Nico manteve-se atento a qualquer som que viesse da sala, quando começou a lavar as louças. Mesmo quando subiu para o quarto e o arrumou. Livrou seus livros do pó e os reorganizou por tamanho e ordem alfabética. Manter-se ocupado era necessário.

O trabalho doméstico era quase terapêutico e podia considerar como um dos seus hobbies não oficiais. Era uma das distrações que usava nos dias infrutíferos. Geralmente praticava no apartamento, ou como desculpa para ir a casa de praia. Arrumar, limpar e reorganizar. A desconfiança o distraía, o frustrava, minava sua criatividade. No final a desconfiança se tornou real. Era corno. Mas não consciente, tampouco manso. Dera um fim. Acabou-se. E se foi mais um.

A cidade pareceu despertar, tão logo. O barulho dos carros e motos passou a ecoar do lado de fora. Um ir e vir frenético de pessoas que poluía o ar com seus sons diversos.

Nico estava saindo do banho, enxugando os cabelos escuros, quando ouviu o barulho. Um grito agudo e vidro se estilhaçando.

O homem correu desembestado corredor adentro. Indo direto a sala. Derrapando no assoalho ao passar pelo portal. Se deparando com a seguinte cena: a mesinha caída no chão. Seu abajur despedaçado no chão, a cúpula do objeto estava do outro lado do cômodo. E o rapaz bambeando no meio da sala, chupando o dedo, com uma expressão assustada.

Provavelmente havia se queimado ao tentar tocar a lâmpada. Não demonstrou qualquer medo com a chegada do homem. Muito pelo contrário. De início o ignorou, ao olha-lo bem. E girou nos calcanhares com cuidado. Cambaleante, como se a qualquer momento fosse perder os movimentos das pernas. Olhando em volta. Os olhos pousando em cada canto, com uma expressão de assombro.
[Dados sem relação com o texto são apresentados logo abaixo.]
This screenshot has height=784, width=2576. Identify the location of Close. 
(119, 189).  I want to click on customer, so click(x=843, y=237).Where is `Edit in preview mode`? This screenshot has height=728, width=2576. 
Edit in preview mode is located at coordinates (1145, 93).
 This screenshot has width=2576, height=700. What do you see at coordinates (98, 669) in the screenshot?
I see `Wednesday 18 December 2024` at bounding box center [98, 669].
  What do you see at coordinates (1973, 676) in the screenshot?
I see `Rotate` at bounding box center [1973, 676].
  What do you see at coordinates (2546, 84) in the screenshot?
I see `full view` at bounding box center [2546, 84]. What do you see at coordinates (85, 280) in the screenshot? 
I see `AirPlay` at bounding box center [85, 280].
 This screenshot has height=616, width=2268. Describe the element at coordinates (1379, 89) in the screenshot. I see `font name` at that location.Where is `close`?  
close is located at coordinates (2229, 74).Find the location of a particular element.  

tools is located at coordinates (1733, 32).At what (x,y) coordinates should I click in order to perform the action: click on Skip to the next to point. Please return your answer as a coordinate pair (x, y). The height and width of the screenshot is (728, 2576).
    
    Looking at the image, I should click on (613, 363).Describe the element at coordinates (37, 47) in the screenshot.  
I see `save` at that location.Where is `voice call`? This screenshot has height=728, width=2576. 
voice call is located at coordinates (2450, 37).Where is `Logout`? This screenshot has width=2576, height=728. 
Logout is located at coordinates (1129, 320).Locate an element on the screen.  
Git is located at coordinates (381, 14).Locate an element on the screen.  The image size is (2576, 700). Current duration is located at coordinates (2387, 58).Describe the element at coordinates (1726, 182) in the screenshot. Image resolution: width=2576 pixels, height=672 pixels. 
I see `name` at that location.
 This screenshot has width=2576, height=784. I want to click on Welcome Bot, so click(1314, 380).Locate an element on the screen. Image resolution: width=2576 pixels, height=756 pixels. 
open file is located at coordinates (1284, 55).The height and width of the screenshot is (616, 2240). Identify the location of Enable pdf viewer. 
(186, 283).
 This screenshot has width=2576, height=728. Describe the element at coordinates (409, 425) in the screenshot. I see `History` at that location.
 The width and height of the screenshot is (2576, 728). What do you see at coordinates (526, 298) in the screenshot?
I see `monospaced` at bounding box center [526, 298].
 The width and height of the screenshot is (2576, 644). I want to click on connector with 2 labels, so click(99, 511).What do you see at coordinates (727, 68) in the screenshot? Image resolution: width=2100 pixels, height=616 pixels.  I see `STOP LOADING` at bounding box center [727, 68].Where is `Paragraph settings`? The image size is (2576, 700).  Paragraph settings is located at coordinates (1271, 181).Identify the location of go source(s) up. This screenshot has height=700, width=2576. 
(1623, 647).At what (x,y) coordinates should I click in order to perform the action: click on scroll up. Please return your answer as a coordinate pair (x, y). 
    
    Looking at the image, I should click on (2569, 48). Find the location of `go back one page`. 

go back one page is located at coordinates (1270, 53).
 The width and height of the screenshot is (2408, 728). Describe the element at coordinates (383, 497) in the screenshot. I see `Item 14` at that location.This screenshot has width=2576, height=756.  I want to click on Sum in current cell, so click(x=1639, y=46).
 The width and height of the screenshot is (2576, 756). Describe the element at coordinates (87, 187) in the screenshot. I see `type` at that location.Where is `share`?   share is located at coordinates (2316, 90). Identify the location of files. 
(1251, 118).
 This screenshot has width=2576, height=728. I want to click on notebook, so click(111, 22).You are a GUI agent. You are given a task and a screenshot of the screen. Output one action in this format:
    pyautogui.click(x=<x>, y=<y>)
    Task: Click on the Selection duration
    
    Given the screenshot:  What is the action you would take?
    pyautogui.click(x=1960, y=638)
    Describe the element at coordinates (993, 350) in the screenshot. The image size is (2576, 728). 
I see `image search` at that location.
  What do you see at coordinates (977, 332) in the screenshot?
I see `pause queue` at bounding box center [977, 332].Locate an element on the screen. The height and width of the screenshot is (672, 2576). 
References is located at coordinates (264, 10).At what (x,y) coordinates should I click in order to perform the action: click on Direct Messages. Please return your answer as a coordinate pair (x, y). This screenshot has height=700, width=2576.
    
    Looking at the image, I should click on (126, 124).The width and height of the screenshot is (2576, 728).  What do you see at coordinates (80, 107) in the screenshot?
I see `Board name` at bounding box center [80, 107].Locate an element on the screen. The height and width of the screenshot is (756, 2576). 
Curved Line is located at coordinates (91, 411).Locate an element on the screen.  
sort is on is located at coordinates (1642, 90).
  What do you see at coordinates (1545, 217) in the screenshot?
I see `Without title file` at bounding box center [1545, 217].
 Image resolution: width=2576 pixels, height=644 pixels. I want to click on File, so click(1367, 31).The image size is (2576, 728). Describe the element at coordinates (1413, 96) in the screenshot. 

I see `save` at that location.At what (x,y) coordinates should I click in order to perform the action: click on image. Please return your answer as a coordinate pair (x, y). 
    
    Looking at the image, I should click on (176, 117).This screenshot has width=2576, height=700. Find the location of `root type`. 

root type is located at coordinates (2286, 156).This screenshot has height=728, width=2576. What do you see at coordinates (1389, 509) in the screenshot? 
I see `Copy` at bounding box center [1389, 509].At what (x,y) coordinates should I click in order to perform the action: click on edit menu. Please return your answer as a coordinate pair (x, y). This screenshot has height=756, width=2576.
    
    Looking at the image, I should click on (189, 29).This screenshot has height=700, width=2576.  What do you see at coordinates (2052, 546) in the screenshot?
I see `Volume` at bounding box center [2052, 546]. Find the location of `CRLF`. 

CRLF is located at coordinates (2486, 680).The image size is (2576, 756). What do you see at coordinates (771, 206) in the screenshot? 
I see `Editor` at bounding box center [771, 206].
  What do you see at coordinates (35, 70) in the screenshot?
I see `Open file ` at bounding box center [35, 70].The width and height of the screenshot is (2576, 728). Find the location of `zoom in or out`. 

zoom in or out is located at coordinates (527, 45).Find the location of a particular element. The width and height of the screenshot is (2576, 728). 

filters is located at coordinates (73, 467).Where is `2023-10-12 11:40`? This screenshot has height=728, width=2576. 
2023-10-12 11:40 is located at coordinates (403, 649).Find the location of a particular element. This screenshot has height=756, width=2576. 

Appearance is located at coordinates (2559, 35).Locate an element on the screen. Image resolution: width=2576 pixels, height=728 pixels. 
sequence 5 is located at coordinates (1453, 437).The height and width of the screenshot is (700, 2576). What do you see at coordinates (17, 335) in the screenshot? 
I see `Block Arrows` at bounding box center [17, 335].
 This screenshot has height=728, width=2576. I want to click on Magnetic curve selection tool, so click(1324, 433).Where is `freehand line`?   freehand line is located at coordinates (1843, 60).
Negros, Nico reparou de imediato. Não verdes, os olhos eram negros. Ele não se aguentou.

— Quem é você, rapaz?

Nico se adiantou. Aproximando-se. Fitando-o com tamanha curiosidade que não cabia em si. Era como olhar um fantasma, irreal.

— Quem. É. Você... — Repetiu o mais jovem. — Rapaz?

Nico ergueu as sobrancelhas.

— Não sabe o que as palavras significam?

Perguntou preocupado. Pois Percy sabia quase que fluentemente e o que não sabia apreendeu com facilidade.

— As palavras. O que significam. Não sabe...

O jovem girou os olhos na órbita. Emburrado, entediado. Era difícil ler sua expressão. Era uma incógnita em todos os sentidos. Dos pés a cabeça.

— Não sei como isso vai funcionar. — Nico murmurou pensativo, para si mesmo. Tentando compreende-lo.

Para o seu completo espanto o garoto começou a rir. Rir de verdade. Uma risada gostosa de produzir. A ponto de fazê-lo se curvar e pressionar a barriga, tamanha era a graça.